«Sans un revirement complet de notre politique climatique, le cauchemar mahorais risque de se reproduire en France» - Par Philippe Charlez

Le cyclone Chido qui a dévasté Mayotte a principalement touché les populations immigrées des bidonvilles. Pour éviter que pareil désastre ne se reproduise, il faudra revoir notre politique climatique et construire des logements viables, explique l’expert en questions énergétiques Philippe Charlez.


En moins de temps qu’il ne faut le dire, le cyclone Chido a ravagé Mayotte laissant derrière lui victimes et désolation. Des centaines voire des milliers de morts selon les autorités, sans compter la crise sanitaire qui se profile par manque d’eau et de nourriture. Toujours très difficile à prévoir, la trajectoire de ce «monstre tourbillonnaire» n’avait qu’une faible probabilité de se centrer sur une île aussi petite. Malchance ou réchauffement climatique, chacun ira de ses raccourcis didactiques. Au-delà de notre compassion vis-à-vis d’une population mahoraise brisée dans sa chair, ce drame inspire deux grandes réflexions.

À la Réunion, où de tels phénomènes extrêmes peuvent aussi se manifester, la plupart des bâtiments sont construits avec des normes anticyclones. À Mayotte, les nombreuses victimes vivaient dans un bidonville à ciel ouvert. Dans une île où 45% des habitants sont des illégaux venus des Comores et des côtes africaines, les victimes seront avant tout la conséquence d’un urbanisme précaire lui-même résultat d’une immigration incontrôlée. Espérant trouver le paradis à Mayotte, ces migrants y auront découvert l’enfer en terminant ensevelis sous un enchevêtrement de tôles et de boue. En revanche, les locaux qui avaient la chance de vivre dans des bâtiments en dur auront à quelques exceptions près eu la vie sauve.

C’est en construisant une maison en briques que le plus courageux des trois petits cochons a pu protéger ses deux frères de la fureur du loup qui avait soufflé celle en paille du premier et celle en bois du second. Au-delà du problème migratoire, cet évènement dramatique prouve une nouvelle fois que le développement humain, la croissance économique et la production de richesses sont nos meilleurs atouts pour lutter contre les aléas météorologiques et climatiques. La dernière enquête de l’ONU publiée en 2023 montre que depuis 1970, grâce au développement économique, le nombre de victimes climatiques a été divisé par trois. Sans surprise, 90% d’entre elles se trouvent dans les pays émergents.
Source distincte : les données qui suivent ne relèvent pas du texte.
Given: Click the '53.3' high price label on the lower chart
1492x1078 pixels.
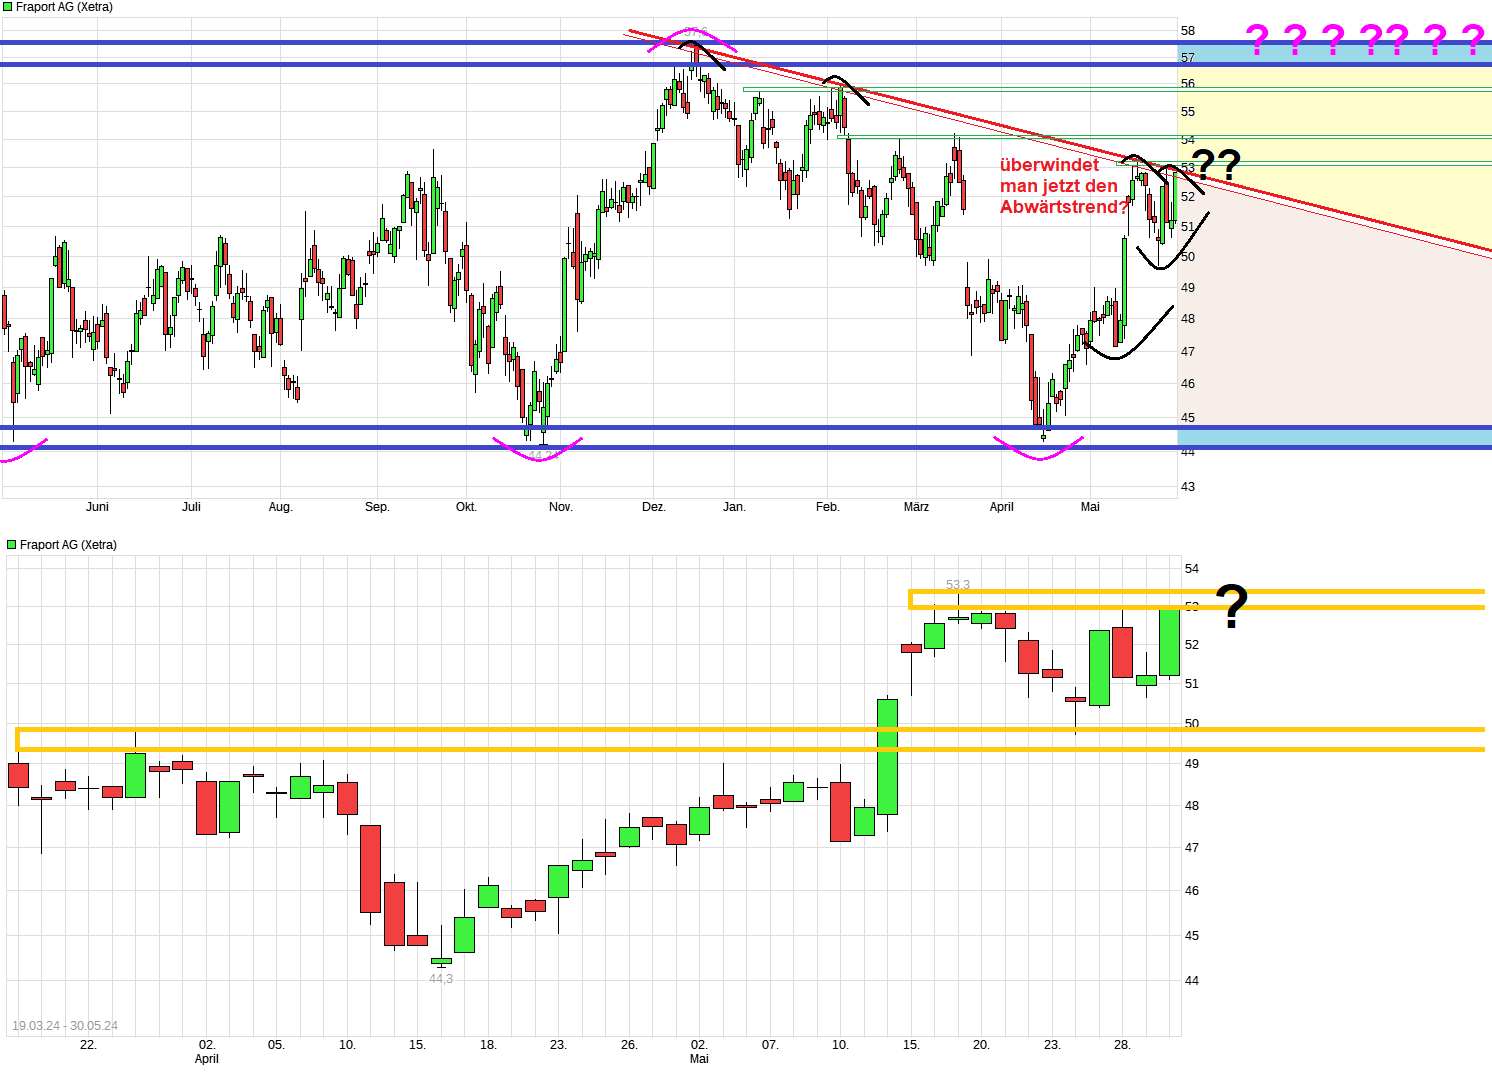Looking at the screenshot, I should pyautogui.click(x=956, y=583).
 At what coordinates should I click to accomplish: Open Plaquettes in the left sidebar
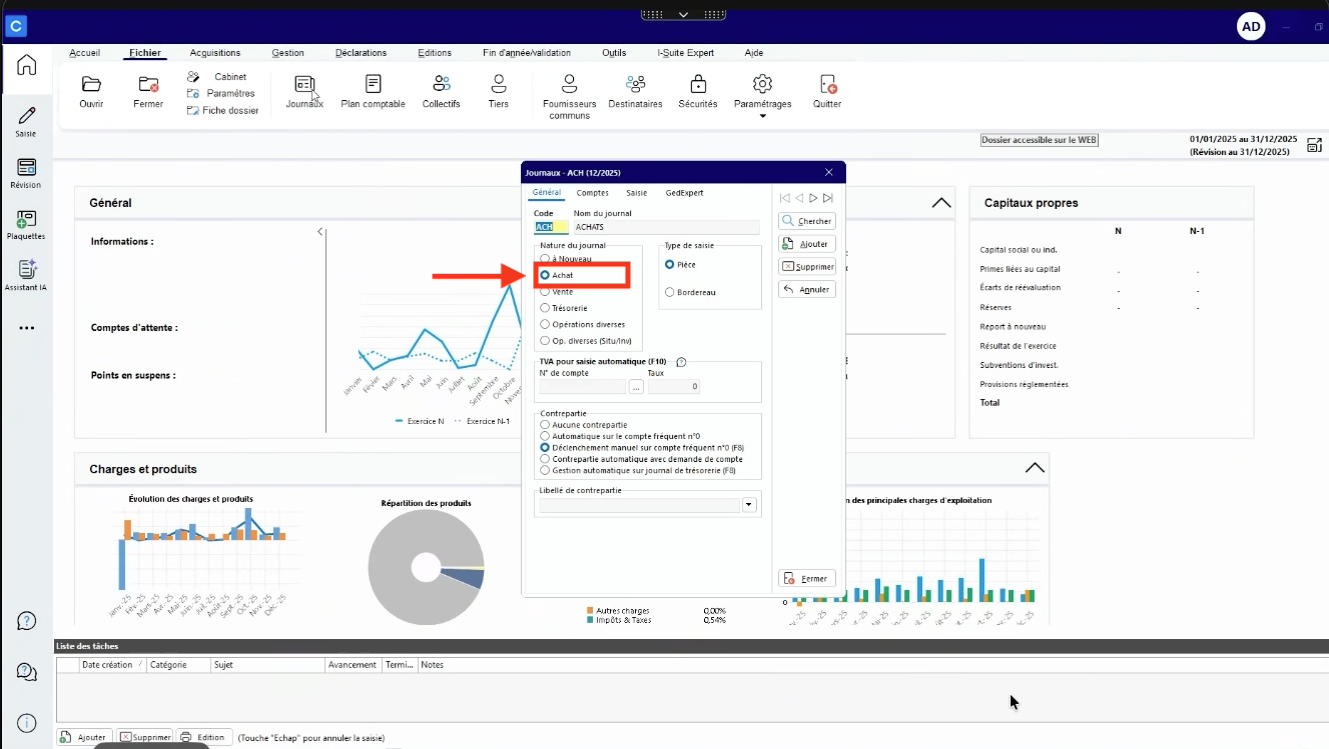tap(26, 224)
Un constat évident que refusent pourtant de reconnaître la plupart des écologistes, qui pour des raisons purement idéologiques prônent une décroissance mortifère. Ne leur en déplaise, c’est en construisant du dur qu’on se protège des fureurs de la nature. Et, pour construire du dur il faut du béton et de l’acier et donc… de la richesse, celle qu’apporte la croissance. Je doute que la vision rousseauiste de la «hutte en paille» des Barreau, Servigne ou autres Stevens soit partagée post mortem par les malheureux immigrés ensevelis sous les décombres.

Le drame de Mayotte est aussi un signal fort nous incitant à revoir de fond en comble notre politique climatique aujourd’hui totalement (et stupidement !) carbo-centrée. Le Pacte vert européen est à la fois économiquement dévastateur et socialement explosif. Il conduit la France à projeter des sommes stratosphériques (180 milliards d’euros par an soit 6,2% du PIB 2023) dans une transition énergétique à la fois irréaliste, injuste, insoutenable et surtout inutile dans la mesure où elle n’aura qu’un impact insignifiant sur le réchauffement climatique. Un suicide en bonne et due forme sur l’autel de la «vertu vonderleyenne » !

Parallèlement aux budgets stratosphériques dédiés à l’atténuation, le Plan national d’adaptation au changement climatique (PNACC) est un catalogue des bonnes intentions assorti d’une coquille vide. S’il détaille les mesures dans des domaines cruciaux comme l’agriculture, la gestion de l’eau ou l’aménagement du territoire, le PNACC n’est associé à aucun budget.

La lointaine décarbonation mondiale, bien au-delà de la chimère 2050, nous amène inexorablement vers un monde à +3°C. Ce constat change totalement l’ordre des priorités par rapport à un accord de Paris devenu obsolète. La primauté n’est plus de mettre en œuvre des éoliennes et des panneaux solaires voire de remplacer les voitures thermiques par des véhicules électriques mais de désartificialiser les sols, de construire des digues et un habitat adapté. Sans cette prise de conscience et un revirement complet de notre politique climatique, dans dix ans le cauchemar mahorais risque de se reproduire dans l’Hexagone.